● TEXTAUSZUG

★ ★ ★

Geht eine Bank, pleite muss sie abgewickelt werden. Wer die Zeche dafür bezahlt, ist noch unklar. Darüber diskutieren die EU-Finanzminister bis Ende des Jahres. Die Bankenszene ist aufgewühlt und im Moment geballt vertreten in Frankfurt auf der Euro Finance Week.

Von Michael Braun | 18.11.2013
    Besenrein sollen die Banken sein, wenn die Europäische Zentralbank nächstes Jahr die Aufsicht über die größten Institute übernimmt. Deshalb prüft sie zuvor die Bilanzen und setzt die Institute einem Stresstest aus. Das luxemburgische Direktoriumsmitglied Yves Mersch sprach heute in diesem Zusammenhang das Privileg staatlicher Kreditnehmer an: Kaufen Banken Staatsanleihen, geben sie Staaten also einen Kredit, müssen sie die nicht mit Eigenkapital unterlegen. Das, so Mersch, könnte sich im Prüfverfahren ändern:
    "Auf jeden Teil (gemeint: Fall; d. Red.) werden die Staatsanleihen in einem Stresstest einem Druck unterliegen, weil wir ja ohnehin nicht umhin können, über das Marktrisiko auch die Staatsanleihen zu belasten."
    Und käme dann aus dem Stresstest heraus, die eine oder andere Bank habe zu wenig Eigenkapital, könne Schuldenschnitte a la Griechenland oder Zypern also nicht abfangen, dann kämen die Banken unter Druck: Sie bräuchten neues Kapital. Und wenn niemand es ihnen gäbe? Mersch kritisierte, dass in Deutschland zu schnell der Staat einspringe, ein ungehöriger Wettbewerbsvorteil, den eine OECD-Studie berechnet habe:
    "Laut dieser Studie sparen die 17 größten deutschen Banken aufgrund dieser impliziten Garantie jährlich Zinsen, die sich auf mehr als 20 Milliarden Euro belaufen."
    Gut möglich, dass der deutschen Kreditwirtschaft dieses Privileg in einer europäischen Bankenunion genommen wird. Umso mehr kämpft die Branche gegen Belastungen, die ihr zusätzlich aus Berlin drohen. Deutsche Bank-Vorstand Jürgen Fitschen wurde dabei an die Adresse der Koalitionsverhandler sehr deutlich. Fitschen sagte,
    "dass die Sache mit der Finanztransaktionssteuer ziemlich unsinnig ist. Ich würde mir wünschen, dass in den Koalitionsvereinbarungen man endlich zu dem Punkt kommt, dass man sich endlich über solche Punkte nicht mehr langwierig auseinandersetzen muss. Was muss noch passieren, wem muss man noch zuhören wollen, bevor man zur Einsicht gelangt, dass mit solchen Methoden keine vernünftigen Lösungen möglich sind."

★ ★ ★

● ERFASSTE DATEN
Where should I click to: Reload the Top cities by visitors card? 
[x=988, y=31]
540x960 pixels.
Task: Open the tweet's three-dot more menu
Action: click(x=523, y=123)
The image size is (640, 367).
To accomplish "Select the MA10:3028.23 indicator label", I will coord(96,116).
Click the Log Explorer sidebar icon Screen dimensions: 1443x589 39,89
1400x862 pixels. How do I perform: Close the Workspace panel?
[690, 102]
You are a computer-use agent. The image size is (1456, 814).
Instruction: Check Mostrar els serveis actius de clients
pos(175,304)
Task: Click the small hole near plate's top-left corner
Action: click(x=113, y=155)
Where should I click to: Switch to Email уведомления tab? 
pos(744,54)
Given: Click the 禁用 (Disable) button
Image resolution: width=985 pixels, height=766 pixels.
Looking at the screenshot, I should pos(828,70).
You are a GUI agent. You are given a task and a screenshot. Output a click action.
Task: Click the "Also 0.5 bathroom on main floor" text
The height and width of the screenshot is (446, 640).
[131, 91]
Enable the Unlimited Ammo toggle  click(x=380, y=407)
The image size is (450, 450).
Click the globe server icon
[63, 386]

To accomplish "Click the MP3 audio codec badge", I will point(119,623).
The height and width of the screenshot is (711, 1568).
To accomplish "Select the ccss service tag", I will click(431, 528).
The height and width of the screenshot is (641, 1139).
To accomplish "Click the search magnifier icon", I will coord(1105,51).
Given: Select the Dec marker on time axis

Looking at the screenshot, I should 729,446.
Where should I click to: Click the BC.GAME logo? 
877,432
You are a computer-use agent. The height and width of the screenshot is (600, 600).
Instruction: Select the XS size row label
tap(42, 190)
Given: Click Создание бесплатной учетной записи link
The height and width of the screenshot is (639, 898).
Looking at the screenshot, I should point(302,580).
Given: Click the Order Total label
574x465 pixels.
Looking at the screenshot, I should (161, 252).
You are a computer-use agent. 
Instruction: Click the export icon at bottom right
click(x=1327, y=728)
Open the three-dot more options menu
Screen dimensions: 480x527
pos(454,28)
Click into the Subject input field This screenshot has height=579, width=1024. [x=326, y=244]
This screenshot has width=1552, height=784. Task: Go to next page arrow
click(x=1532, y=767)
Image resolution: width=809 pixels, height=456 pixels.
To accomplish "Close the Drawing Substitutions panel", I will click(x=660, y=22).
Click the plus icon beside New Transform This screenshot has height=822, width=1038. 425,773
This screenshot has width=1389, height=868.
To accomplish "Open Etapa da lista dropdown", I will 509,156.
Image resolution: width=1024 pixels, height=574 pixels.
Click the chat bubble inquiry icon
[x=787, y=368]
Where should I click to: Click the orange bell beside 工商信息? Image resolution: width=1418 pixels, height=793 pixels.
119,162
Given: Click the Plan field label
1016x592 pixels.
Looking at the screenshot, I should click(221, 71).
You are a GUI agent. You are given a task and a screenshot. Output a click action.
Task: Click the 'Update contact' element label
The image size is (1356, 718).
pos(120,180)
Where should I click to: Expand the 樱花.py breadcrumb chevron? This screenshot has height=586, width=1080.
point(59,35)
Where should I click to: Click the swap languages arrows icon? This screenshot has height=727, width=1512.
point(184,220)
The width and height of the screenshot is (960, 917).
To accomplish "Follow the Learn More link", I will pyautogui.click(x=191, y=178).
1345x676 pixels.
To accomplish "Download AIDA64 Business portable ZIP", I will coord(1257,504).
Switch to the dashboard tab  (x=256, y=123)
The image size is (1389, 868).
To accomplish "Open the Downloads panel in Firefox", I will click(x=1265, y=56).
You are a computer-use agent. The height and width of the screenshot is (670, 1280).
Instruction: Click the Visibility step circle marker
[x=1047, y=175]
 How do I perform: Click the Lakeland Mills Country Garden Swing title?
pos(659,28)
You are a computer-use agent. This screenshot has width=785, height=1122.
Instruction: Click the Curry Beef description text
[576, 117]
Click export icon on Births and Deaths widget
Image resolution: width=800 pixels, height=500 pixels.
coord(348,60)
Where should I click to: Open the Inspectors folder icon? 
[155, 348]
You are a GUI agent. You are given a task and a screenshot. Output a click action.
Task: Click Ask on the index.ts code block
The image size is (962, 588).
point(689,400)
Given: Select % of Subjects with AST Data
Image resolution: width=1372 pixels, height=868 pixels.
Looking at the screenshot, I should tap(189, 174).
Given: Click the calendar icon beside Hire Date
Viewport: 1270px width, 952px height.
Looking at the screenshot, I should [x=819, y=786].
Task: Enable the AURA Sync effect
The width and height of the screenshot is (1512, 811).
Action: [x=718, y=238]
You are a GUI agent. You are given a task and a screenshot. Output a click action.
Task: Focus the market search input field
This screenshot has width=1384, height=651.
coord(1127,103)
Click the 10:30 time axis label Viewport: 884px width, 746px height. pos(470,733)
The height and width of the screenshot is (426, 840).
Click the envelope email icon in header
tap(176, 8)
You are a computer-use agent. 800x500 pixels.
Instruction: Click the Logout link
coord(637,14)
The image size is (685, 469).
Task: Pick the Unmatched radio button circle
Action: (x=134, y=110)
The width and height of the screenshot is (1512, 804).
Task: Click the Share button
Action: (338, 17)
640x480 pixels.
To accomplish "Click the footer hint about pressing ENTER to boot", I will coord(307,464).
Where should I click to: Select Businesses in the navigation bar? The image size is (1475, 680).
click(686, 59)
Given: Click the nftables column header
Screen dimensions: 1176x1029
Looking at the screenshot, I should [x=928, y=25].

★ ★ ★

● AUFGABE
Wie geht der Bericht über die Banken auf der Euro Finance Week weiter? Schreiben Sie ihn im Anschluss an seinen letzten Satz fort. Die Zeilen werden hierfür nicht gebraucht.

● ANTWORT
    Banken besteuern, sie schrumpfen lassen, also nur auf Sicherheit zu achten, das funktioniere nicht. Fitschen nutzte eine Analogie zur Autoindustrie:
    "Wenn Sie ein Auto bauen, das nicht schneller als 20 fährt, dann haben Sie ein sicheres Auto wahrscheinlich. Aber versuchen Sie mal, es zu verkaufen. Sie werden böse scheitern damit, weil die Kunden es nicht annehmen werden"
    Deshalb solle niemand das Investmentbanking verteufeln, aller zugestandenen Übertreibungen in der Vergangenheit zum Trotz:
    "Weil wir das Wachstum in Europa auf Dauer nicht hinbekommen, wenn wir immer nur auf den Bankenkredit, auf die Bilanzen schauen. Das muss doch mal in die Köpfe alle Beteiligten reingehen."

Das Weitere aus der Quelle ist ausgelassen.